EXTRACTED MATERIAL: Begin
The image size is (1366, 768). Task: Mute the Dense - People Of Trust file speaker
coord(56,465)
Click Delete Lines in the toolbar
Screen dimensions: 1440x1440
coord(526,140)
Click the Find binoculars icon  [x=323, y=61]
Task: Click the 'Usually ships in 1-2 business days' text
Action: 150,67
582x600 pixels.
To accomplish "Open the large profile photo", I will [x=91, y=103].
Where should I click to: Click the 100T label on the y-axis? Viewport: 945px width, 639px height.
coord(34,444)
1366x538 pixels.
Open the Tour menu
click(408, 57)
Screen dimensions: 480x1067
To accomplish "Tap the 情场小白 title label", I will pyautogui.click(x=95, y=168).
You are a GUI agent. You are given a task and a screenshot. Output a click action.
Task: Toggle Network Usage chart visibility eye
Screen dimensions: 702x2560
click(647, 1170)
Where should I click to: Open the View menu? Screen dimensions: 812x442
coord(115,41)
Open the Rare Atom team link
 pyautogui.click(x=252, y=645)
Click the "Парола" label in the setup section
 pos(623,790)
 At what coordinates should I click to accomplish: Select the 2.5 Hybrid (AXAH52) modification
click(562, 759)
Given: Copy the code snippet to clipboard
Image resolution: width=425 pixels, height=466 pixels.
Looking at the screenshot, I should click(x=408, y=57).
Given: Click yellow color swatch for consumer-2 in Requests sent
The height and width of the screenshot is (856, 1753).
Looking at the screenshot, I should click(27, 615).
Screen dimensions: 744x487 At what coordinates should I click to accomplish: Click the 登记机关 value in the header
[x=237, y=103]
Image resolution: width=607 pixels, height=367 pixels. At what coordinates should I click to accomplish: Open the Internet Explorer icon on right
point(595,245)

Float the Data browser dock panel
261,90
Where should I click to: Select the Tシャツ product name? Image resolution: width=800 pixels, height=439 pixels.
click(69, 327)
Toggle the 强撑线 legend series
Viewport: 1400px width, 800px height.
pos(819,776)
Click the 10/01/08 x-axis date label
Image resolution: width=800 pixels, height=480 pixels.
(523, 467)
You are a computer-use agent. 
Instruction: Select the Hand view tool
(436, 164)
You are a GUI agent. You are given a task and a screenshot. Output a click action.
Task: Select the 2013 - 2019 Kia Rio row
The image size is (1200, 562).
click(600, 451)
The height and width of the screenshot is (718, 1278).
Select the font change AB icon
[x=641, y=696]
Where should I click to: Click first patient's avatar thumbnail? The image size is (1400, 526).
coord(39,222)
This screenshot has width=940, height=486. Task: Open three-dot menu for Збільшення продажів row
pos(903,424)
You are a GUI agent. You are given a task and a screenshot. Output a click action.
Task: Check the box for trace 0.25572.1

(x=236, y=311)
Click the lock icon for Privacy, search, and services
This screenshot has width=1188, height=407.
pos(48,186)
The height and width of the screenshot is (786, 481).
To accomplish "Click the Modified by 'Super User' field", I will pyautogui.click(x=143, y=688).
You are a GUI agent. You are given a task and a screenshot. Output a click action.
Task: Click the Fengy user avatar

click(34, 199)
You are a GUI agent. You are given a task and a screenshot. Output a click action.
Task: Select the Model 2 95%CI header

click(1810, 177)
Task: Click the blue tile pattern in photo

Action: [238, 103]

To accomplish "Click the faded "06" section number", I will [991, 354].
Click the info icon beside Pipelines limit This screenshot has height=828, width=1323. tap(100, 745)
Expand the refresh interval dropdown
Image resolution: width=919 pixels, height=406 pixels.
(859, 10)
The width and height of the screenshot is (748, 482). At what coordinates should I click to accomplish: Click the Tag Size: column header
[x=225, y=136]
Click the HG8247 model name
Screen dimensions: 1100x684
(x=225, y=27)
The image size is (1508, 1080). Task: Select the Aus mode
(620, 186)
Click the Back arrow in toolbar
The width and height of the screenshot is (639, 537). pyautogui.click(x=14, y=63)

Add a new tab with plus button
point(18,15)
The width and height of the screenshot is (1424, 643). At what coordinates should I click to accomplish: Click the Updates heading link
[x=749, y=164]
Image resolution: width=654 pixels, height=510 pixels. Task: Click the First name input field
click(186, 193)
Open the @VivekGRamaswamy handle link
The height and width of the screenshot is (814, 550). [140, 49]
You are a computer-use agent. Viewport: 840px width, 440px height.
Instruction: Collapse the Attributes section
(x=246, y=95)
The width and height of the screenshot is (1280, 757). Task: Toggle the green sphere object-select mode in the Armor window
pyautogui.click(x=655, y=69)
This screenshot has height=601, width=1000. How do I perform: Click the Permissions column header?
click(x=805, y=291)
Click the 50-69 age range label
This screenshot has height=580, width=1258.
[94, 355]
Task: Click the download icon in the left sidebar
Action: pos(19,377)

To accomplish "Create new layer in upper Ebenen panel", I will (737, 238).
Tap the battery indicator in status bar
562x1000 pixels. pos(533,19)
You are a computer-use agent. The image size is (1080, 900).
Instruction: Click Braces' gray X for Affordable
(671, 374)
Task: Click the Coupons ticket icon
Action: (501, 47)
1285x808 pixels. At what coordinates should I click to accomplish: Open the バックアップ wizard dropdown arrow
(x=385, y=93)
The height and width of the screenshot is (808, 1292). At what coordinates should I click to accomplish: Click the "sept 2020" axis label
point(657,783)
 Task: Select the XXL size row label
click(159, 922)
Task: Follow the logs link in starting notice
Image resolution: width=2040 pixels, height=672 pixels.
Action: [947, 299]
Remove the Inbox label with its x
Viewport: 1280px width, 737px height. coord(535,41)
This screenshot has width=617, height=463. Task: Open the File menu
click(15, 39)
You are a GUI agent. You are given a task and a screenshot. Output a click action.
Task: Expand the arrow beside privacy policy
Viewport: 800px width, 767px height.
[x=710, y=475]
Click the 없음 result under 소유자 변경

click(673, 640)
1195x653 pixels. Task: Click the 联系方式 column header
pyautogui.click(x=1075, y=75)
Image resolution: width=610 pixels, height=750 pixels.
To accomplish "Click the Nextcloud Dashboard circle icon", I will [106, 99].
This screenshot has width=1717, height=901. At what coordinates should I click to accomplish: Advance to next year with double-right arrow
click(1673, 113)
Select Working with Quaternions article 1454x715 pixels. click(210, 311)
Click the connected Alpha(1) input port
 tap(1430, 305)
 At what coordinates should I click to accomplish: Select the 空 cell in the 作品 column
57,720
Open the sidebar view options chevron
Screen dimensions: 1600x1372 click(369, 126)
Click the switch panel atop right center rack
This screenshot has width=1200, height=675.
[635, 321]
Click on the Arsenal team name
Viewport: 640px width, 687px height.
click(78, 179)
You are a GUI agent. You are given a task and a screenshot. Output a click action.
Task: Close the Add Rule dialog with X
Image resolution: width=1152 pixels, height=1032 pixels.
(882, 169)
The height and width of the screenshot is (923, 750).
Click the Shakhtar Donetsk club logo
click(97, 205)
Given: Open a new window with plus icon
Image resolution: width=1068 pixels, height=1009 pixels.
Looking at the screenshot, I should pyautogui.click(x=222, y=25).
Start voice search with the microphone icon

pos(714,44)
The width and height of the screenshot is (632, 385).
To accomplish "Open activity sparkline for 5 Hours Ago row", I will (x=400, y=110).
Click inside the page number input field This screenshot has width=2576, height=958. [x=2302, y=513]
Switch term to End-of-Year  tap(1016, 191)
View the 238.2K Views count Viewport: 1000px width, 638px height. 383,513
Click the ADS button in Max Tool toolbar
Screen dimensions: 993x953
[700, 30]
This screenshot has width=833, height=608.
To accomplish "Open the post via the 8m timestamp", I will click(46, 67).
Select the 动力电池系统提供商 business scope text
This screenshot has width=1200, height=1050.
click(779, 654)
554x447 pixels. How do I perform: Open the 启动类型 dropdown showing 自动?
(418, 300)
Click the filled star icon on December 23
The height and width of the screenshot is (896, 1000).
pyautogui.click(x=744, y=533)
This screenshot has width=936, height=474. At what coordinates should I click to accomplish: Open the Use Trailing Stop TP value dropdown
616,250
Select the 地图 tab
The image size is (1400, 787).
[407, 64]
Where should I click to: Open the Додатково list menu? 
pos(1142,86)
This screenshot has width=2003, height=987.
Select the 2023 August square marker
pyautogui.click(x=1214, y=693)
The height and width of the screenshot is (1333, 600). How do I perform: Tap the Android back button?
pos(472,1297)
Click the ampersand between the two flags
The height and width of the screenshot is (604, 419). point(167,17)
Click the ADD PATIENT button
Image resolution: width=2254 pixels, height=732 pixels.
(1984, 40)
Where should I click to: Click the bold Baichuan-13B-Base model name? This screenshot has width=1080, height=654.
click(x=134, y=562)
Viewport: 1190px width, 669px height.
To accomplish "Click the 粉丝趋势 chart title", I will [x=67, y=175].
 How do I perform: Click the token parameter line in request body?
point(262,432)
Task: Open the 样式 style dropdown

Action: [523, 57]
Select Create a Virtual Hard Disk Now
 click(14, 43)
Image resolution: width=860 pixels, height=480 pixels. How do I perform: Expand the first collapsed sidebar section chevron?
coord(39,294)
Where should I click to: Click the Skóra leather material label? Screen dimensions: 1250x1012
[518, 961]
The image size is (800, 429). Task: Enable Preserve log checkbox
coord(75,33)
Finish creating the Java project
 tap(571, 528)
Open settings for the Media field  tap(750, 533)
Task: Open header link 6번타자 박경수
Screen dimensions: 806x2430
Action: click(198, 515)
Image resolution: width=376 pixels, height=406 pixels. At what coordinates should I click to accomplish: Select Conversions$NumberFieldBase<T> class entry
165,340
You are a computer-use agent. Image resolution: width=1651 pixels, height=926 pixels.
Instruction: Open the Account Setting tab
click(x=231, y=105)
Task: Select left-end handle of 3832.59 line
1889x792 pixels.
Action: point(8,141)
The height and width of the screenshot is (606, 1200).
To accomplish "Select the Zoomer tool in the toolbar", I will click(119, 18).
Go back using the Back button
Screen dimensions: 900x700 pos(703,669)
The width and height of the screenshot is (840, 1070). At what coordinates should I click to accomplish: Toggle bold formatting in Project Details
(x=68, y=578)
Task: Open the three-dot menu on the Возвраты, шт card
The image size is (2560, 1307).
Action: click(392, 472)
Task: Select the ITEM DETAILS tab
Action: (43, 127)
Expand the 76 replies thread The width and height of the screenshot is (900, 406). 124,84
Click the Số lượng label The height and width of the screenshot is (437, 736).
EXTRACTED MATERIAL: End
Which lines of the data above contain "chart"? Copy each one.

Task: Toggle Network Usage chart visibility eye
To accomplish "Click the 粉丝趋势 chart title", I will [x=67, y=175].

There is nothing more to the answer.